DevOps Multi-Cloud

Migrating to Trunk-Based Development: Branching Policy, Feature Flags, and Merge Hygiene

GitFlow taught a generation of teams to fear main. Release branches, develop branches, hotfix branches, and weeks-old feature branches all promise safety and instead deliver merge hell, integration that happens too late to fix cheaply, and a main nobody trusts to ship. Trunk-based development (TBD) inverts the model: everyone integrates small changes into one shared branch many times a day, incomplete work hides behind flags, and main stays releasable at every commit. This guide is the migration path, not the manifesto. We will define the branching policy, hide unfinished work, decouple deploy from release, keep the build green, and prove with metrics that lead time actually dropped.

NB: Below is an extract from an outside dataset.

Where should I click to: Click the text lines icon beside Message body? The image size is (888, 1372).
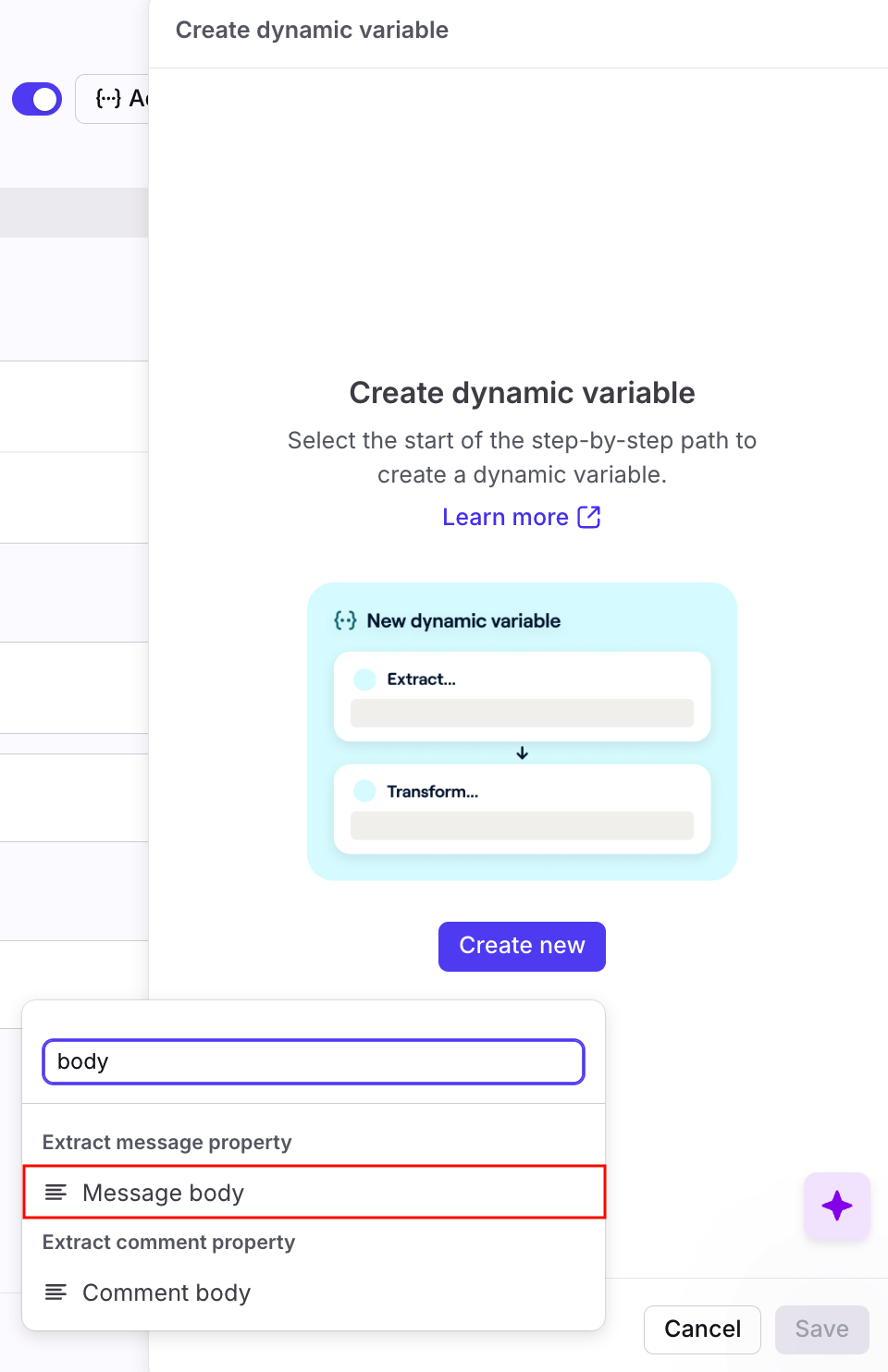pyautogui.click(x=56, y=1193)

1. Why long-lived branches break continuous delivery

The core failure of GitFlow is deferred integration. A feature branch that lives two weeks accumulates conflicts against every other branch merged in that window. The cost of a merge conflict grows superlinearly with branch age and the number of concurrent branches, because each branch must reconcile against the union of all changes since it forked. Teams respond by merging less often, which makes each merge bigger and more dangerous, a vicious cycle.

The second failure is that develop and main diverge. develop accumulates work that is “done” but not released; main reflects production. The delta between them is unreleased risk you cannot see. When you finally cut a release branch, you are integrating a batch of weeks-old changes, and the bugs you find are the most expensive kind: late, batched, and hard to bisect.

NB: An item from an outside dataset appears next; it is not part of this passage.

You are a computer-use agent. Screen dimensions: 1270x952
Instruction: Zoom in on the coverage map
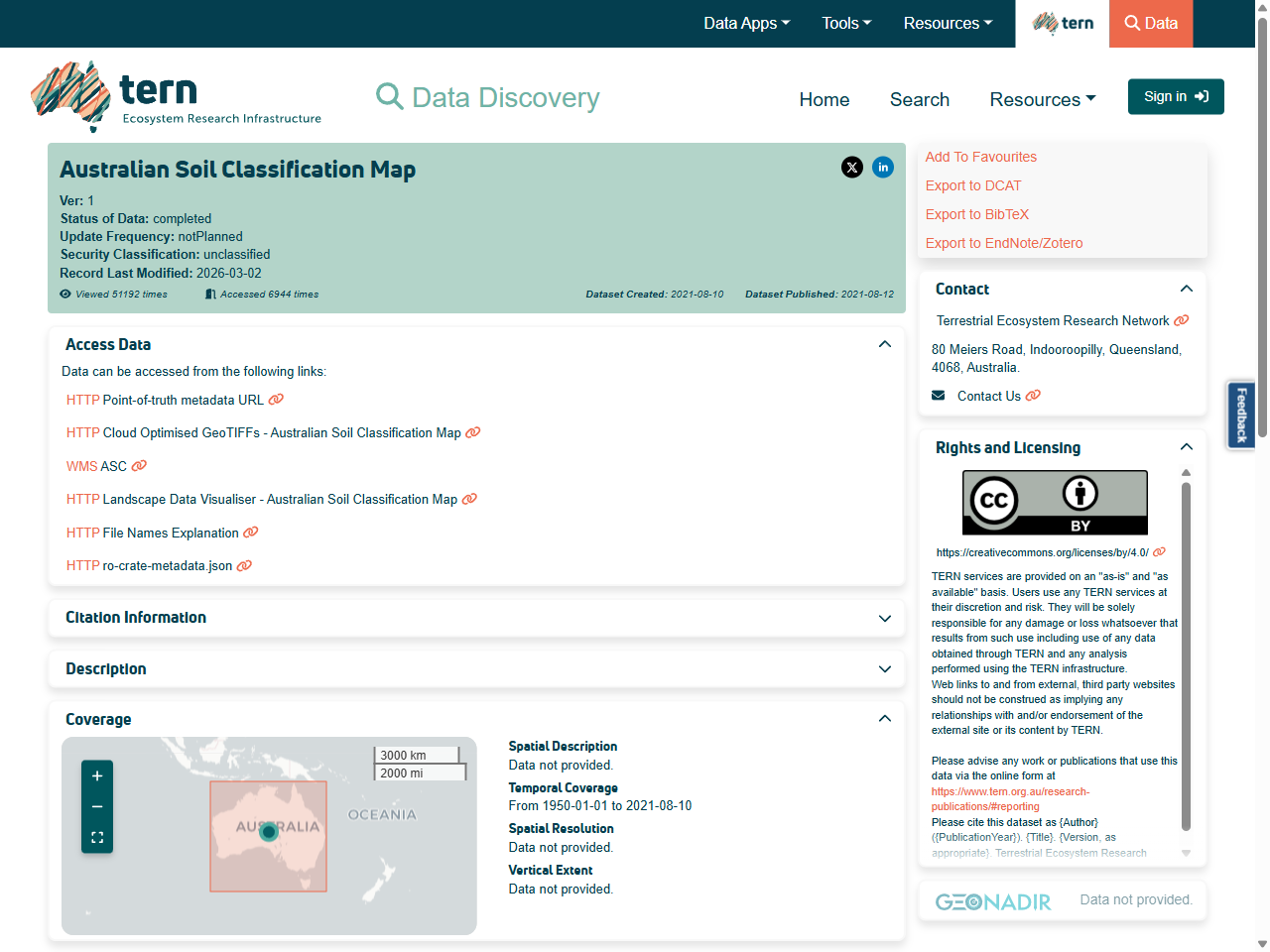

Trunk-based development fixes both by construction. Branches live hours, not weeks, so conflicts stay trivial. There is one trunk (main), so there is no divergence to reconcile. The price you pay is discipline: you must decompose work into small mergeable increments and hide anything not ready behind a flag. That trade is almost always worth it, and the rest of this article is how to pay it cleanly.

The DORA research is unambiguous here: teams with fewer than three active branches, branches living less than a day, and no code freezes have materially higher software delivery performance. TBD is not a style preference; it is correlated with the outcomes you are being measured on.

2. Defining the branching policy

Write the policy down. Ambiguity is what killed your last “we should merge more often” initiative. A workable TBD policy has four rules.

  1. One protected trunk. main is the only long-lived branch. No develop, no permanent release/*.
  2. Short-lived branches. A branch exists for one small change and is deleted on merge. Target under a day; hard-cap at a few days.
  3. Small PRs. Cap diff size so review is fast and conflicts are rare. A few hundred changed lines is a sane ceiling; flag the outliers, do not block them outright.
  4. Serialized integration. All merges go through a merge queue that re-tests against the current tip of main before landing.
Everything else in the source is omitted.